I don't have any immediate plans to do anything

There should be no plans at all - immediate or otherwise. 

It's time you let go. Way past time. 

  • Author
Posted

Prologue - it seems some posts/comments come and go on this site.  I read a few comments late yesterday that were quite good - especially 77's - and they're gone this morning.  Why is that?  Nothing controversial or seemingly against the rules.  I was looking forward to responding to them.  ???

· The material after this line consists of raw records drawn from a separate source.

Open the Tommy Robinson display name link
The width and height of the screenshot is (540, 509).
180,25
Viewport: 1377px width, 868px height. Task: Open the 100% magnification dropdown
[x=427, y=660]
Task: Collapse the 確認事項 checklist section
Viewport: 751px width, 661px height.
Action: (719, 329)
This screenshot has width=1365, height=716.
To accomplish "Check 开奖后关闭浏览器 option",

Yes, 62, there's some hypocrisy here, however they're not quite the same IMO.  I think I already distinguished them as apples and oranges.  One is lying about having sex w multiple men outside the marriage when asked directly about it.  The other is harboring thoughts and memories about an ex-GF/AP with whom I was once in love (a GF/AP I wholly admitted to when asked).  One is blatant dishonesty and the other is not that abnormal (especially as one hits "old age," and contemplates "might have beens.").  To the latter, if one cannot come on this relationship board and post about old relationships without being accused of having a "very recent" A or bad behavior, then what's the point of having it?  Not exactly a safe space.  What percentage of people on this board still think about their old GFs/BFs/ex-APs?  I'd venture to guess, most.

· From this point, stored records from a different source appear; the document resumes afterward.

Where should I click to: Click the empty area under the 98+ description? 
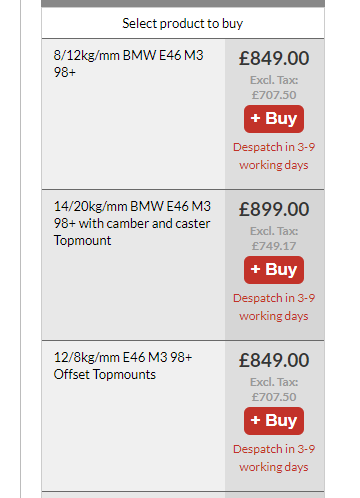(133, 133)
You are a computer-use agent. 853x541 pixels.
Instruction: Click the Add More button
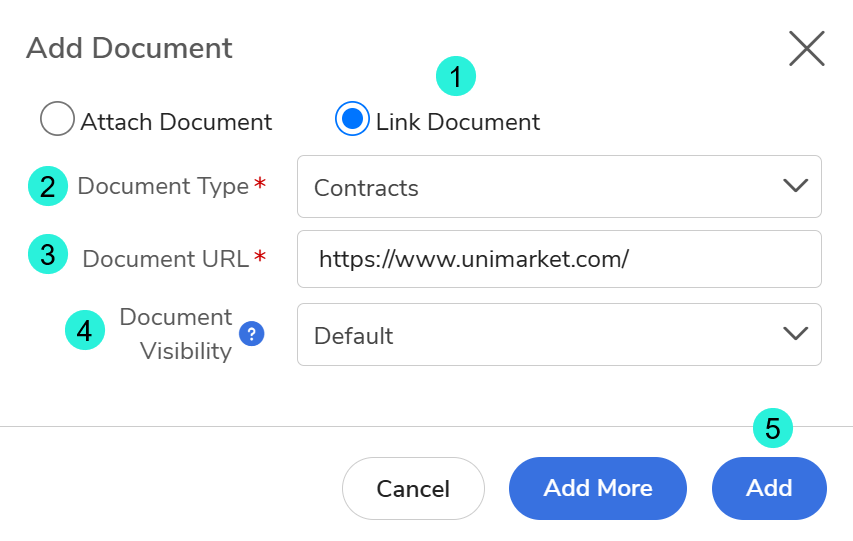point(598,489)
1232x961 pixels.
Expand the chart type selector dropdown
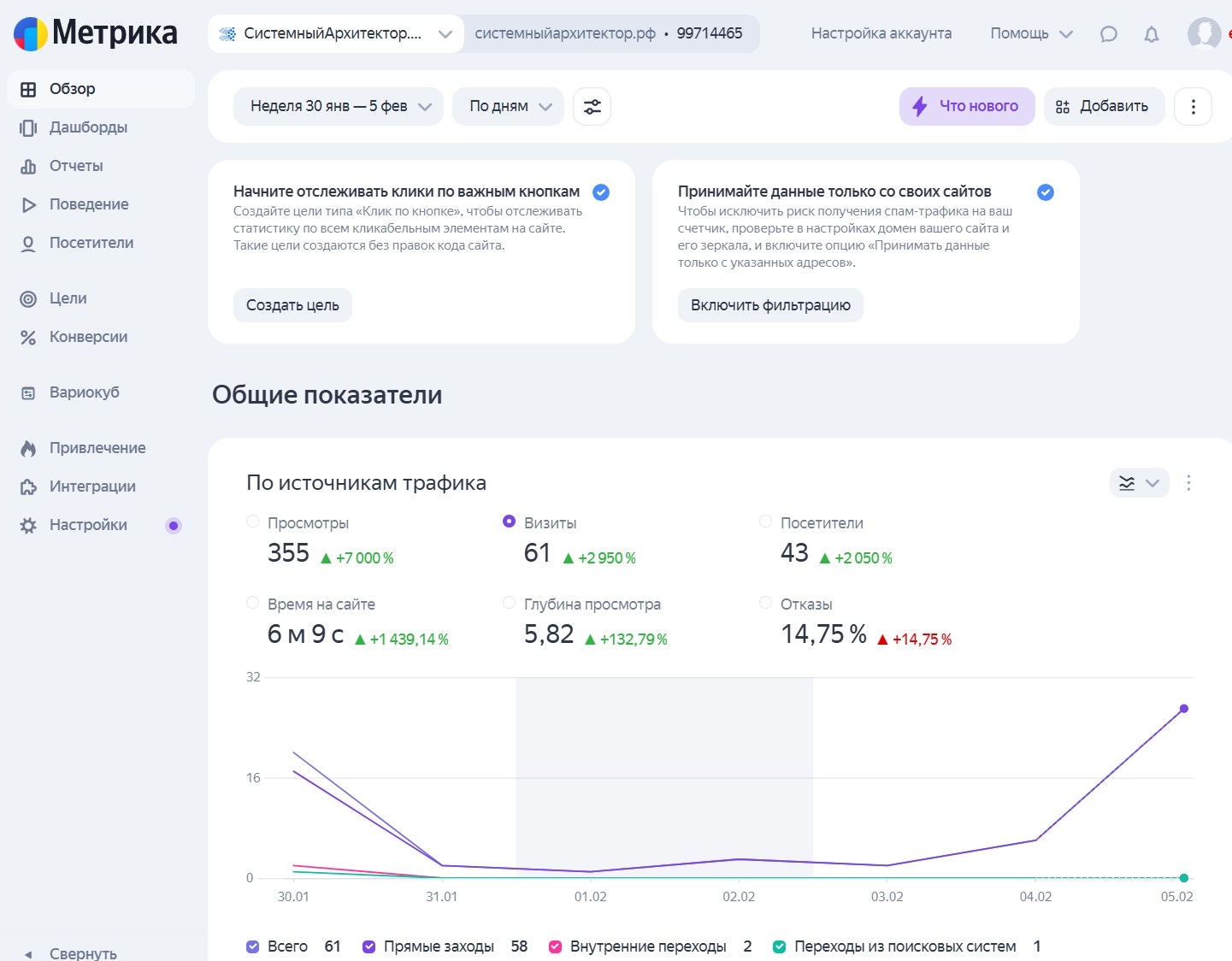pyautogui.click(x=1139, y=483)
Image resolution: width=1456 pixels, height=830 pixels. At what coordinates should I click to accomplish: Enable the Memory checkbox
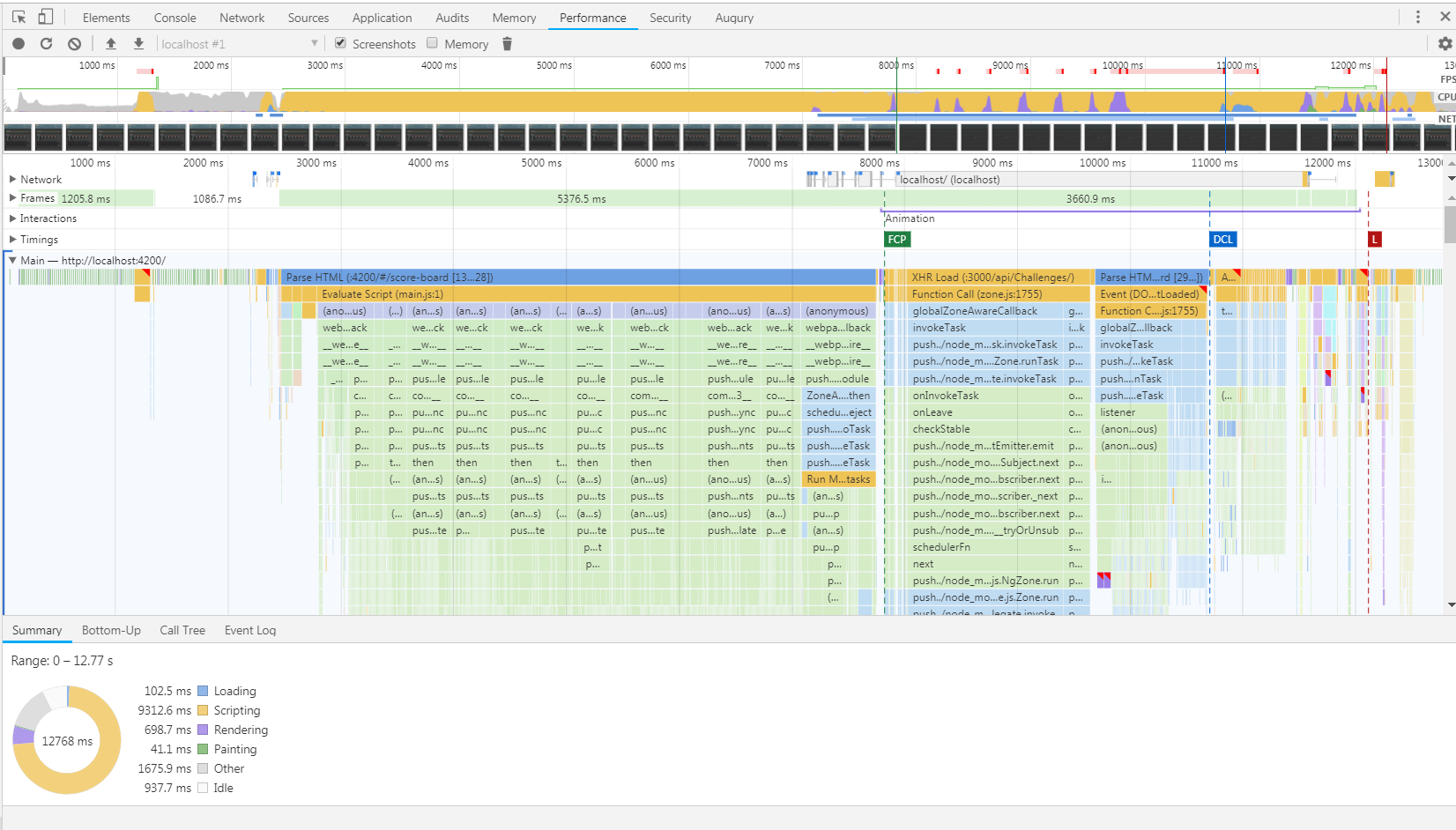pyautogui.click(x=432, y=43)
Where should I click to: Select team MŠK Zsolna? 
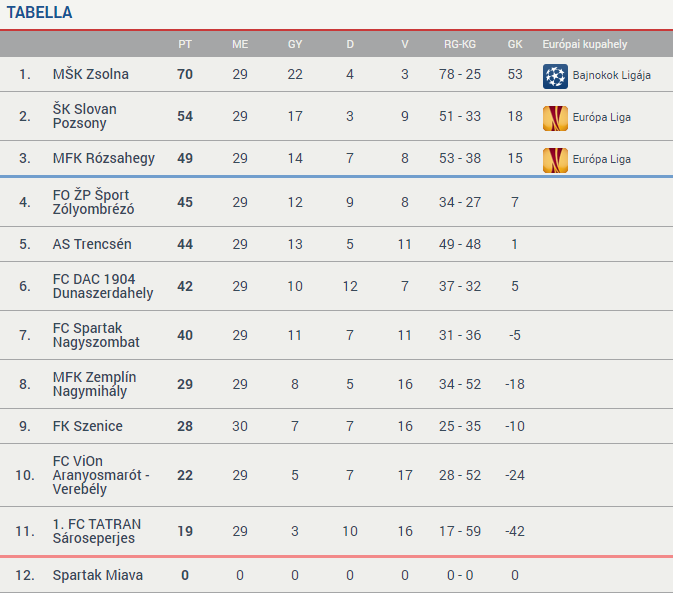[x=91, y=74]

EPI - I have not acted in 16+ years and I don't have any plans to.  I think a few people were saying it is an option - not necessarily recommending it, but an option.

I don't feel bad, or "dishonest" about thinking about my ex-AP.  Clearly finding out in the last month that she has moved 20 miles away from me when we were separated by 100s of miles for 25 of the last 28 years (and 95% of the on/off relationship we had over the course of 12 years) is a reasonable if not expected cause of increased thoughts and memories.  I came here to ask what others thought of that change, and what they might recommend.  Most say, let it go.  Many say, come clean w your W and ask/demand she come clean w you.  Some say, it's up to you - pros and cons in both directions.

While I don't have any plans to try to contact my ex-AP, I do think I have moved a tad closer to confronting my W about her past sexual As.  Again, that was more the other thread, but responses to both threads have moved me closer to believing I/we have to get that out in the open for my mental health in my last couple decades.  IIRC, 77 had a very good post about that yesterday - a lot about my W weaponizing anger to stop me in my tracks, and not to let her succeed w that.  Anyone and everyone I have ever told my story about W's behavior has said there is no doubt she had these As (and most were women).  If she goes bonkers and threatens our M over me asking honest questions, then so be it.  I am not in the wrong about wanting the truth.  Yup, 62 (and others), there is some hypocrisy and righteousness in that, but at least in my mind, these aren't the same.  Mostly because my past sin is out in the open - my W knows about ex-AP because I admitted to her - and her past sin is hidden and lied about.  My recent thoughts and memories?  Just that, thoughts and memories.

Posted
20 minutes ago, bitter and sad said:

While I don't have any plans to try to contact my ex-AP, I do think I have moved a tad closer to confronting my W about her past sexual As.  Again, that was more the other thread, but responses to both threads have moved me closer to believing I/we have to get that out in the open for my mental health in my last couple decades

I don't see a problem in asking your wife for honesty about her suspected affairs. You should be candid about yours, too. 

 

  • Author
Posted
1 hour ago, ExpatInItaly said:

I don't see a problem in asking your wife for honesty about her suspected affairs. You should be candid about yours, too. 

 

Well, the latter aspect would be armageddon, marital suicide.  Hey, it might not be right, but it's true - not looking for that.  If/when our M were to end (and I don't see or want that), I'd like it to at least be under my terms.  Again, that may not be right/fair, but I think nearly everyone is in the end about their own self-interests.

Posted
3 hours ago, bitter and sad said:

I read a few comments late yesterday that were quite good - especially 77's - and they're gone this morning. 

Thanks. Hope all is well.

I don’t think anything has be deleted, but you never know.